Superclusters are massive congregations of smaller galaxy clusters, bound together by gravity. Their discovery alerted astronomers to large-scale structuring in the universe. The "great wall" is a huge chain of galaxies stretching 500 billion light-years across the sky.
Our own Milky Way galaxy, part of a congregation of two dozen neighboring galaxies known as the "local group," appears to be moving toward some enormous, invisible mass called the "great attracter."
It was to help explain the gravitational effects causing the clustering -- and corresponding huge voids -- that prompted the cold-dark-matter theory, since an estimated 90 percent of the matter thought to exist in the universe has not been detected.
Without knowing the nature and quantity of that missing mass, cosmologists can't determine whether the universe will continue to expand forever, reach a steady state or collapse back on itself in a so-called "big crunch." Because no light or heat from the missing matter has been detected, scientists speculate that the matter is cold and dark, in the form of exotic subatomic particles with very little motion, particles as yet undiscovered.
The big-bang theory itself doesn't account for the universe's observed lumpiness, although its basic assumption that the universe began in a cataclysmic explosion has been supported by the detection of a primeval "echo" of microwave radiation at a frigid 2.7 degrees above absolute zero spread uniformly throughout the cosmos.
"It's important to distinguish the big-bang theory from the cold-dark-matter theory," said theoretical physicist Dr.

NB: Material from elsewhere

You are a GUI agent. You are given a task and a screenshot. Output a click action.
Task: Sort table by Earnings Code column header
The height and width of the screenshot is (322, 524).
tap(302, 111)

Paul Steinhardt of the University of Pennsylvania. "The big bang is not in trouble."
But the cold-dark-matter theory is in trouble, because it can't explain how large-scale structures such as the "great wall" could occur as soon as 10 billion to 20 billion years after the big bang.
The quasar "clusters" observed by ROSAT are even more of a challenge to the theory, since they exhibit structure even earlier in evolutionary time than the "great wall."
They showed up as hazy blotches 15 million to 30 million light-years across in a spectacular X-ray image presented by Dr. Hasinger and Dr. Joachim Truemper, also of the Max Planck Institute.